Barrier islands are fluid places, not meant to stay fixed in one position. Hurricanes slice inlets into land. Shoaling causes new sand to rise. Humans build roads and bridges and lighthouses and expect those structures to remain, but on a barrier island like Hatteras nothing stays the same. The Cape Hatteras lighthouse has lived in its new location among the scrub pine, 1,600 feet from the ocean, for twenty-one years now, as the island changes around it.
My father is gone. His 4Runner is gone. Jonah is here. In the years that followed our move away from Hatteras, his siblings were born, Hannah, and then Jordi. By the time Jordi arrived, I was driving a tan Honda that had belonged to my mom, and I no longer needed a GPS to navigate Raleigh.
Myself, though? I still don’t know that I’ve learned how to navigate myself.
One of my freelance jobs involved writing about Hatteras businesses, and once a year I’d call to make sure they were still there, to check that a storm hadn’t ruined their shop or that a poor tourist season hadn’t forced them to close. Raleigh, in comparison, felt stable and sure, a circle of constancy. But I’ve lived here long enough to see the city change: to recognize the construction downtown that caught fire, to take the kids to story time at a remodeled library, to see a fountain and courtyard spring up in a spot that had once been plain grass. I’ve lived here long enough, now, to cry when the little blue sno-ball shop around the corner from our neighborhood was torn down to make way for a Popeyes.
I’ve grown into Raleigh as a mother, and in traversing what felt at first like a big, busy, anonymous, open place, I’ve woven myself a soft web of support. In every direction I travel, I encounter a memory made with my children and our friends, a compass of community. All of it connected, none of it belonging only to me.
One warm morning recently, the boys and I drove Jordi on a car nap. Glancing behind me was like glimpsing a visible progression of time, Jordi’s reflection in his car seat baby mirror with Jonah beside him, two versions of the same little face, both with my dad’s chin. I drove them south through downtown Raleigh toward the State Farmers Market, and Jordi fell asleep on the way. I showed Jonah our first apartment and then, unthinking, needing to stay in motion, I crossed over to the Centennial campus.
It was a magical North Carolina morning, with sheer blue skies, full-leafed trees, and the crape myrtles blooming white, pink, magenta. Against this backdrop I slowly drove through the red brick and green lawn of campus, a familiar quickening in my chest at the proximity to academics, books, language, learning. One of the buildings carried my maiden name, spelled with one more “e,” but close enough to my dad’s name to bring a spark of happiness.
And then: an almost-hidden flash of dark blue water. A lake.
I drove past it and explored some more, Jonah reading in the backseat, Jordi asleep.

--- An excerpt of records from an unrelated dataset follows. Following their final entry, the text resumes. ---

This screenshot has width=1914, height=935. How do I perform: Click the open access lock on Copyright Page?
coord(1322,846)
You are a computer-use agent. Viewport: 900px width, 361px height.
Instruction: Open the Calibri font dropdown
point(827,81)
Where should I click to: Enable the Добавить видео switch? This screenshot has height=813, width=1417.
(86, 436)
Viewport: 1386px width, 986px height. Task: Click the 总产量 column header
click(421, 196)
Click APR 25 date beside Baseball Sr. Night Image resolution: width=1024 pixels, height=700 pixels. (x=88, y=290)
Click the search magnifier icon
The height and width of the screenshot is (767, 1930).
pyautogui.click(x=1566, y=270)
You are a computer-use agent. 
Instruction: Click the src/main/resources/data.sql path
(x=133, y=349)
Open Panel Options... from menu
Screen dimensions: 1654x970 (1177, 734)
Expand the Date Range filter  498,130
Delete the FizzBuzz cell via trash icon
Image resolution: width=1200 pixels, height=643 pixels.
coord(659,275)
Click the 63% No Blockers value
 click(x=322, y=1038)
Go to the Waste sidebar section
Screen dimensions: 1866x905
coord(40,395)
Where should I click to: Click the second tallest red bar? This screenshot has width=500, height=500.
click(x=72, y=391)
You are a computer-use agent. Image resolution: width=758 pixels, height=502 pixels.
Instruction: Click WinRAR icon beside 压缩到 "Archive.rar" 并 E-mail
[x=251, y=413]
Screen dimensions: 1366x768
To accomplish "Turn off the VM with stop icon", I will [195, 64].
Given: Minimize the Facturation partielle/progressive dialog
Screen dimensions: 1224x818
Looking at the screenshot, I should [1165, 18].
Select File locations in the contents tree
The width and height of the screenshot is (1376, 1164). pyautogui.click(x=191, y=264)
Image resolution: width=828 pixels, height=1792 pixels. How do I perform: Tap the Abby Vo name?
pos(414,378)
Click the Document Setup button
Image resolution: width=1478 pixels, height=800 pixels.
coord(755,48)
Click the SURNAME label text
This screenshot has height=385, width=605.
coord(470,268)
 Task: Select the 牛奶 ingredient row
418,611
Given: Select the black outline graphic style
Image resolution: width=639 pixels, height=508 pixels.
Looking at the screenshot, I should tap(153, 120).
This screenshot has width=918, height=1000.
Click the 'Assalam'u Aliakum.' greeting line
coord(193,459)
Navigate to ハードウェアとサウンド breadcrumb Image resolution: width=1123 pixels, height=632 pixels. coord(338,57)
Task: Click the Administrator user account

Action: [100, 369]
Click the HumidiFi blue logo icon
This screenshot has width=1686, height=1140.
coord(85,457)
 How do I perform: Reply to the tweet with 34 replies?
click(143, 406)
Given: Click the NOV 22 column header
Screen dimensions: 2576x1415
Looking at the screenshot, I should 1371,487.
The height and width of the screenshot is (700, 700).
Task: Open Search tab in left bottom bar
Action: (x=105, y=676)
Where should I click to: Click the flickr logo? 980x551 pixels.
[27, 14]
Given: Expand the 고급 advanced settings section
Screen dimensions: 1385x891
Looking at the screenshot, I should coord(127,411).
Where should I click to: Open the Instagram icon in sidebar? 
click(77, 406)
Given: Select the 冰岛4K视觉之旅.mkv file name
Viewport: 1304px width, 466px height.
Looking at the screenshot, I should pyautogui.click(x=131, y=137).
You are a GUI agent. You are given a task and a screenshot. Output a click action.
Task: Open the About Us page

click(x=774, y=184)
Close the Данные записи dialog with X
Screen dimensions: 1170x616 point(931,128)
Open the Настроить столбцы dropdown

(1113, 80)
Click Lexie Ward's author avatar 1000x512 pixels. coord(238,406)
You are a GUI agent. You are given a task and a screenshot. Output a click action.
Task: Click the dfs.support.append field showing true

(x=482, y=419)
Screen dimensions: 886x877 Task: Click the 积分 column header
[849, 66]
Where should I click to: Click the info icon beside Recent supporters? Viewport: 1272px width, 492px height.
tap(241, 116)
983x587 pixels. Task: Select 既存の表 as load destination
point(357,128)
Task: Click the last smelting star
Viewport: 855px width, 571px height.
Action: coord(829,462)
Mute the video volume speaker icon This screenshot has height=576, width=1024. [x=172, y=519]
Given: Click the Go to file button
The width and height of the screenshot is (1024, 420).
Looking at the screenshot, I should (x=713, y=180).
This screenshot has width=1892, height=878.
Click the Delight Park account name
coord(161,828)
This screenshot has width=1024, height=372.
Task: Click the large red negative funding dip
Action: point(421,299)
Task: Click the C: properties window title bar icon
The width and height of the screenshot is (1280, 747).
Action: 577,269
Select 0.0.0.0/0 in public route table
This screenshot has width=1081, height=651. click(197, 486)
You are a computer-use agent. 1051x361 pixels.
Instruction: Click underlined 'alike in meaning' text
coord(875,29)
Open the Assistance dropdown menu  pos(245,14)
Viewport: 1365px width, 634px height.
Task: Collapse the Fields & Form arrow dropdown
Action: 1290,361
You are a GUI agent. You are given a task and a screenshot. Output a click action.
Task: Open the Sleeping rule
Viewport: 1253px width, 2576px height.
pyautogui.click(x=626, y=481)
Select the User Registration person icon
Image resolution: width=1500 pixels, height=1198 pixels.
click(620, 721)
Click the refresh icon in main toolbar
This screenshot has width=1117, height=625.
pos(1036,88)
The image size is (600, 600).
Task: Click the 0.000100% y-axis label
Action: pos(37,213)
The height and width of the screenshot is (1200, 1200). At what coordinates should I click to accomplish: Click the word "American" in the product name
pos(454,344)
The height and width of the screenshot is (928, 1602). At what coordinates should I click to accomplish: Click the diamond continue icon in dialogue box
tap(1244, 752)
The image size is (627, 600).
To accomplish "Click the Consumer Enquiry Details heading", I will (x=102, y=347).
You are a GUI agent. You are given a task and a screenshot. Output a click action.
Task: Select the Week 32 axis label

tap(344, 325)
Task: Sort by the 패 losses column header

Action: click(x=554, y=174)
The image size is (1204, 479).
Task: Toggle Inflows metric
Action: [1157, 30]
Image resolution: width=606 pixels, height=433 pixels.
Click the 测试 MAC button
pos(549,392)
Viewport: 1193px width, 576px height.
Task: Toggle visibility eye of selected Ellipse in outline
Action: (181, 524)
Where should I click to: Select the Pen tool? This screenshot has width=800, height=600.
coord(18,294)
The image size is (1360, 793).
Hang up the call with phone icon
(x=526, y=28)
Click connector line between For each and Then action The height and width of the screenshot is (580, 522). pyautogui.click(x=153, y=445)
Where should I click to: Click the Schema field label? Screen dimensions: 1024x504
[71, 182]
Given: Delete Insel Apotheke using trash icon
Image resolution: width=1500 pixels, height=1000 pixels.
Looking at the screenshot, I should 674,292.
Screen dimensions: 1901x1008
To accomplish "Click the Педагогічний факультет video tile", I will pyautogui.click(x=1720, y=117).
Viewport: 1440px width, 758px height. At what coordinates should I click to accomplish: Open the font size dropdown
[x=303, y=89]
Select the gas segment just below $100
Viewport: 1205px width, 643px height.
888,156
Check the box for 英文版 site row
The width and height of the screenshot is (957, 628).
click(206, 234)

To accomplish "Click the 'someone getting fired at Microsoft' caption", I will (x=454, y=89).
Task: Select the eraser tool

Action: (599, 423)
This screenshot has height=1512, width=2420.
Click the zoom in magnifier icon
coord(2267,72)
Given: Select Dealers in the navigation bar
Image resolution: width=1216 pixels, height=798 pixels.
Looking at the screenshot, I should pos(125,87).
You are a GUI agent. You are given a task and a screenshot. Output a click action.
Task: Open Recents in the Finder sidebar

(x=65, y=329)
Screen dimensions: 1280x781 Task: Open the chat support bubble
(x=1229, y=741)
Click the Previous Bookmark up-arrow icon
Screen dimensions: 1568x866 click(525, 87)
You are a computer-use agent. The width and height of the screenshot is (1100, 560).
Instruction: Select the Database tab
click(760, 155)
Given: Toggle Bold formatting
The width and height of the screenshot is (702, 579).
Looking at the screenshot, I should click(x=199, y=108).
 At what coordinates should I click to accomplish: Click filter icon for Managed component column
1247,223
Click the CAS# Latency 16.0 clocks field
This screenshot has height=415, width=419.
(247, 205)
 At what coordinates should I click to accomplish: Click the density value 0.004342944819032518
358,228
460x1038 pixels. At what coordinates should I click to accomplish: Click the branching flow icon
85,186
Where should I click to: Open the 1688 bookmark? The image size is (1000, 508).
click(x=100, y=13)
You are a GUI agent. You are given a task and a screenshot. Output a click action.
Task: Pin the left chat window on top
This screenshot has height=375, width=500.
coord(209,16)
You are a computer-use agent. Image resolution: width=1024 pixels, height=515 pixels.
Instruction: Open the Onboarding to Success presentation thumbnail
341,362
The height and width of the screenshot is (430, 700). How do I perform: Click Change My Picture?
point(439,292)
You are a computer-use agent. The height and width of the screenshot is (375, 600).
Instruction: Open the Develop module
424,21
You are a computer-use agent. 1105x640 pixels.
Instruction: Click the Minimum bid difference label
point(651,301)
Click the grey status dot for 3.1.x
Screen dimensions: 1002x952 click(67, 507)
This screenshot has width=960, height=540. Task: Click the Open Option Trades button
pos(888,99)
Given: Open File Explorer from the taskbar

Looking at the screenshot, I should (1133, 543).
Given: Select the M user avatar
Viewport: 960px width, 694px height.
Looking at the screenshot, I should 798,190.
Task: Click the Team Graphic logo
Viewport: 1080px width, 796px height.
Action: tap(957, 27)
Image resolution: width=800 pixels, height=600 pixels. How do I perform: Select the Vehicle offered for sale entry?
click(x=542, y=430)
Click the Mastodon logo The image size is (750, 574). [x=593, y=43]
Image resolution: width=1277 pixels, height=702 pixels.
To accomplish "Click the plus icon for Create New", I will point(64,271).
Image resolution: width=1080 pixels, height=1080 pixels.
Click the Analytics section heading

The next time I spotted the water I stopped, turned around, and went closer. There’s the prettiest little lake, my mom had said all those years ago. And here it was, the little lake across the street from our first apartment.
The water rushed in the morning breeze, buoys bobbed, and birds circled overhead. Jonah, look at the water. Look what I found. Jonah glanced up, said, Oh, and smiled, then looked back down at his book. It wasn’t Hatteras, exactly, but something about the lake, the surprise of water where I only expected land, took me there.
A heart of water in the center of my city.
A puzzle piece I hadn’t realized was missing, slipping resonantly into place.